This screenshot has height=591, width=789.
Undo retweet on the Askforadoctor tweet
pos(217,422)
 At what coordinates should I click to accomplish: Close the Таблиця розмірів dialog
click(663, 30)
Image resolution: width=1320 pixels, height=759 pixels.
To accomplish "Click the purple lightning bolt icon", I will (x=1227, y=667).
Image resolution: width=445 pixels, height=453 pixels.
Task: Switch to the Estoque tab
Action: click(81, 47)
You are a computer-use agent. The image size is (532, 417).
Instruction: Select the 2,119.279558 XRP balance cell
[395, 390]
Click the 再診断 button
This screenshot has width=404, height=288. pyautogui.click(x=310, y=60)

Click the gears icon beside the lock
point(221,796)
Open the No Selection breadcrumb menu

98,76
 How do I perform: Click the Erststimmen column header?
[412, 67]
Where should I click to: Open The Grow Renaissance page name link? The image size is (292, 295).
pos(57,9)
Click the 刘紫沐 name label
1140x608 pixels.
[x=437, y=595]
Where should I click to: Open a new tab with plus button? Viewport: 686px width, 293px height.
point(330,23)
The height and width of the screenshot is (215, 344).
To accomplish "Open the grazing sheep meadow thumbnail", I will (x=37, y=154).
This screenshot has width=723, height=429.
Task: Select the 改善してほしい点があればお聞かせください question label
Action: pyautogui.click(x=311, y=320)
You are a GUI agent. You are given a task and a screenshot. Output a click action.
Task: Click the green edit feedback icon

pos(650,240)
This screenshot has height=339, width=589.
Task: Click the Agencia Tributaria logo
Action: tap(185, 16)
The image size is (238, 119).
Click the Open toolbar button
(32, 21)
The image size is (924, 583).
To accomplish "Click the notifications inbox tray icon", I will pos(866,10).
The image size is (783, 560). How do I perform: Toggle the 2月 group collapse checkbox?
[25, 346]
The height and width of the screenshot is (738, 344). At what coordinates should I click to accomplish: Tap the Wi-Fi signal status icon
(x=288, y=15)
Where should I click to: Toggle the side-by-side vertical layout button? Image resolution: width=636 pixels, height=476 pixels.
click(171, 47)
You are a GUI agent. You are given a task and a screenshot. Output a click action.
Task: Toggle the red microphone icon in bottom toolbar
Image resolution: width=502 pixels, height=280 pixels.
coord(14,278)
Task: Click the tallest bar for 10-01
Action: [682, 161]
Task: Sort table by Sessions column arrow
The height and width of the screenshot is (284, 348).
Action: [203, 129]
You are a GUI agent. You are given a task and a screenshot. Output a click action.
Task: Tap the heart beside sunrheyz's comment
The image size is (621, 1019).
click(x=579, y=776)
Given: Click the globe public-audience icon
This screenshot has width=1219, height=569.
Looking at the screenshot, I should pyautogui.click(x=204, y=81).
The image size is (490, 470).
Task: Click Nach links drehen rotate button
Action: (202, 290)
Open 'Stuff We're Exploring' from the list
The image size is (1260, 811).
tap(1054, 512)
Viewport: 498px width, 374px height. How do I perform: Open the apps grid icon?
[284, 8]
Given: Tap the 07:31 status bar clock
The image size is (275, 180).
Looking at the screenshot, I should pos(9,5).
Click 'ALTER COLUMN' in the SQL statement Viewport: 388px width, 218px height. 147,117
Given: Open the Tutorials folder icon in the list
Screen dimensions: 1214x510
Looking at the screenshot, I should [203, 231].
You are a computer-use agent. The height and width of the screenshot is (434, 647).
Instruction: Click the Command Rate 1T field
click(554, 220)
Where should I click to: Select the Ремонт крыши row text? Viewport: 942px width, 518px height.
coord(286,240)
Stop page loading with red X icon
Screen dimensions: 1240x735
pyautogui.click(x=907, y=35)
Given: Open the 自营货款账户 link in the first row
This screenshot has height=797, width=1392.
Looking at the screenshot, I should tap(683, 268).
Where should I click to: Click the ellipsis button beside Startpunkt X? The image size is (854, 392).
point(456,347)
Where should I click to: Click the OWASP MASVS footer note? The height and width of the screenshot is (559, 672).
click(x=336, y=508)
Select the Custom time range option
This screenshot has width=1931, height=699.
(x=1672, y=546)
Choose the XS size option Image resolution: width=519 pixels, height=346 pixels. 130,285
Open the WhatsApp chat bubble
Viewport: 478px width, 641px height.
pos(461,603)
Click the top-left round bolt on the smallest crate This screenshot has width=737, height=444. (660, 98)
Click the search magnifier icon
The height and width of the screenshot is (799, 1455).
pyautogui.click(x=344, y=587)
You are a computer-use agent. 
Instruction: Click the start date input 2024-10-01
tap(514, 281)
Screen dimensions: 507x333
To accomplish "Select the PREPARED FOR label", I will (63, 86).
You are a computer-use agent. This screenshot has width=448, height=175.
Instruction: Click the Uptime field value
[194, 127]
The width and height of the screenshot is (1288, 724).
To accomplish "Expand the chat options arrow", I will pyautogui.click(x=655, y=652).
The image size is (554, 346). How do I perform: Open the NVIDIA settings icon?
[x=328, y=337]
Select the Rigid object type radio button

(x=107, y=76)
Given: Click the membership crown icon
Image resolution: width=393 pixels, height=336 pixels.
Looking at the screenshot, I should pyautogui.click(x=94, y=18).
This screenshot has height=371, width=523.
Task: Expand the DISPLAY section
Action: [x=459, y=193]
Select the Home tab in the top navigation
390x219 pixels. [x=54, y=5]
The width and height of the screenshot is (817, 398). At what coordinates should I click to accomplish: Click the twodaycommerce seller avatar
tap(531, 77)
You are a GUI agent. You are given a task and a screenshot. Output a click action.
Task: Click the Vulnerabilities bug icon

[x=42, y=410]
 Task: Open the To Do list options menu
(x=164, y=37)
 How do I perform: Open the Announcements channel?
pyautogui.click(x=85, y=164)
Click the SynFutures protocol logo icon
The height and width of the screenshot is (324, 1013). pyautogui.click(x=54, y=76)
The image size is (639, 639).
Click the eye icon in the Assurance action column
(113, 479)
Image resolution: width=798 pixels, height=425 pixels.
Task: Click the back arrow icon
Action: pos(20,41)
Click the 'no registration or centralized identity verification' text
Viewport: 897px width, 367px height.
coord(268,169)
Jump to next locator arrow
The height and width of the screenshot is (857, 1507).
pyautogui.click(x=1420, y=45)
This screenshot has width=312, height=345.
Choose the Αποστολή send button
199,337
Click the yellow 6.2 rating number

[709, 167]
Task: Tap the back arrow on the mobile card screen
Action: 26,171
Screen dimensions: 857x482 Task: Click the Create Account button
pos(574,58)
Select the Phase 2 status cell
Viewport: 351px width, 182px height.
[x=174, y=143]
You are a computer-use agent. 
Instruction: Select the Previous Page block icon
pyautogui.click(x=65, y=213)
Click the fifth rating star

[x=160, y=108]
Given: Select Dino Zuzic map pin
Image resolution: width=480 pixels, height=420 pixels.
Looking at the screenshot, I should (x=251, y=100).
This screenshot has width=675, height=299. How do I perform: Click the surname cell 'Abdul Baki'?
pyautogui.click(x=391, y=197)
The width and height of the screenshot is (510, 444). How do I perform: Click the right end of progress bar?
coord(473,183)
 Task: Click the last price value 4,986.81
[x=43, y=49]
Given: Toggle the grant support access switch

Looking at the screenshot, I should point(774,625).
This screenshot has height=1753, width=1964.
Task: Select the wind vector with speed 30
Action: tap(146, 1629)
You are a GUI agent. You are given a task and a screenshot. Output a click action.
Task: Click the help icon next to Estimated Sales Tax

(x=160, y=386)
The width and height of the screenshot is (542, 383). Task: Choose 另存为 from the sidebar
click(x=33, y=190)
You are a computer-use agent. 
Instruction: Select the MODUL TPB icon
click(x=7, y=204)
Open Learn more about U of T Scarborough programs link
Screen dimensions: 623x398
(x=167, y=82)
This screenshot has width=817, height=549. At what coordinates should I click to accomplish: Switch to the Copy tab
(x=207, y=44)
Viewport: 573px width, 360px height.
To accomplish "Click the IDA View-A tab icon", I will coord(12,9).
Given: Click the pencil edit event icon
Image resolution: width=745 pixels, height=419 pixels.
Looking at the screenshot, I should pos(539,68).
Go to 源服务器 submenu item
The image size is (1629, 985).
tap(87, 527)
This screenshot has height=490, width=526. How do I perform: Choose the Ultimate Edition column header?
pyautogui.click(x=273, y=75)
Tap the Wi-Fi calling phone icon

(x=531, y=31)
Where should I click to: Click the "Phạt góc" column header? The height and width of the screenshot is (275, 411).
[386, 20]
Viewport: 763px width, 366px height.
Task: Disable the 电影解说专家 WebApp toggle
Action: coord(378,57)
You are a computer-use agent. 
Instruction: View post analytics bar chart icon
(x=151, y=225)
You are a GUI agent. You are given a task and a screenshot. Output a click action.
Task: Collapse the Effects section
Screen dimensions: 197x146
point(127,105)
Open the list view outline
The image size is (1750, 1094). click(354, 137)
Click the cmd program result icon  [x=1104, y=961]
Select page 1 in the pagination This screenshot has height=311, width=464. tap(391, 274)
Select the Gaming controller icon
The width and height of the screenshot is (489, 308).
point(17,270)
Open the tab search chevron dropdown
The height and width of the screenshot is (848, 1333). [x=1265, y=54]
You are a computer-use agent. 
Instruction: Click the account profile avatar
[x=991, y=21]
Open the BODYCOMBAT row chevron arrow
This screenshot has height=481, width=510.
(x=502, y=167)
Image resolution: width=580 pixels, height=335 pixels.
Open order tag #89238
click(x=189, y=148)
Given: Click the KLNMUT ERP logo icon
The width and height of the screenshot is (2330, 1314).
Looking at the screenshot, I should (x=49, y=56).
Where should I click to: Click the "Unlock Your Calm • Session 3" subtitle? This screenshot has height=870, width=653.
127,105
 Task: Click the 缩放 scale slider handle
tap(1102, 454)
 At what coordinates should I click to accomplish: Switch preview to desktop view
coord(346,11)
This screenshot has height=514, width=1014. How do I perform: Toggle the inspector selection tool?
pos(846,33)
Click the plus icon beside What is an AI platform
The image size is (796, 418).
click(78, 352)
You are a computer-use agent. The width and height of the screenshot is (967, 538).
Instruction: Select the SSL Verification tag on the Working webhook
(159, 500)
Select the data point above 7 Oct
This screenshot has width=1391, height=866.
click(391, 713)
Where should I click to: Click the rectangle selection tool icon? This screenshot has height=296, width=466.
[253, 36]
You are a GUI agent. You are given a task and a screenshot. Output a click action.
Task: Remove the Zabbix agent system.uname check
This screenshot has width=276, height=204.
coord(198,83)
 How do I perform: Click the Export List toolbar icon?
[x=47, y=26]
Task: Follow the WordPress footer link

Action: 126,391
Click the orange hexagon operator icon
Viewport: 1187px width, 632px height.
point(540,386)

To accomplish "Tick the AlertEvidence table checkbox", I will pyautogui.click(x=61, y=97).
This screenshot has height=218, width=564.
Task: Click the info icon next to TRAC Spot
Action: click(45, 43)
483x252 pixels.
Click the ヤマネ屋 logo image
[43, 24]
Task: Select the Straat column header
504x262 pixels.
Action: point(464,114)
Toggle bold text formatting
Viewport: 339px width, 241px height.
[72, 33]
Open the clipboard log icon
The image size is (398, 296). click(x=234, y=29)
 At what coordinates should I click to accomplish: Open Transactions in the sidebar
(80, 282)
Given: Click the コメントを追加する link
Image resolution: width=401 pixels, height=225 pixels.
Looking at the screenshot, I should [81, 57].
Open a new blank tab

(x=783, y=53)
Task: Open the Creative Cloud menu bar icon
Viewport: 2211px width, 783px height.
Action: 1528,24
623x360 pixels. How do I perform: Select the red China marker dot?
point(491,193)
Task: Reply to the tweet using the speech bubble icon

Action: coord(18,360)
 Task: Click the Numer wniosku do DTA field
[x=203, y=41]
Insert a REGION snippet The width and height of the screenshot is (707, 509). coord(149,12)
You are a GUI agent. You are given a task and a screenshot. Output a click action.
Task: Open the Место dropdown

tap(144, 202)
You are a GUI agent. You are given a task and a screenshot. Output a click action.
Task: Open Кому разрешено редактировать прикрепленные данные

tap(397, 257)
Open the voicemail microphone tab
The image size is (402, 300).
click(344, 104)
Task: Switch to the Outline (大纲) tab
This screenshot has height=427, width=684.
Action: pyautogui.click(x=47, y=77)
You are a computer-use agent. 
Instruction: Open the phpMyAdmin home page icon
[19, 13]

## Task goal
Rewrite the stretch of the records from the line containing "The width and height of the screenshot is (542, 383)." through the line containing "(x=207, y=44)" as a JSON list of strings, with one string per line and blank lines omitted.

## Full response
[
  "The width and height of the screenshot is (542, 383). Task: Choose 另存为 from the sidebar",
  "click(x=33, y=190)",
  "You are a computer-use agent. ",
  "Instruction: Select the MODUL TPB icon",
  "click(x=7, y=204)",
  "Open Learn more about U of T Scarborough programs link",
  "Screen dimensions: 623x398",
  "(x=167, y=82)",
  "This screenshot has width=817, height=549. At what coordinates should I click to accomplish: Switch to the Copy tab",
  "(x=207, y=44)"
]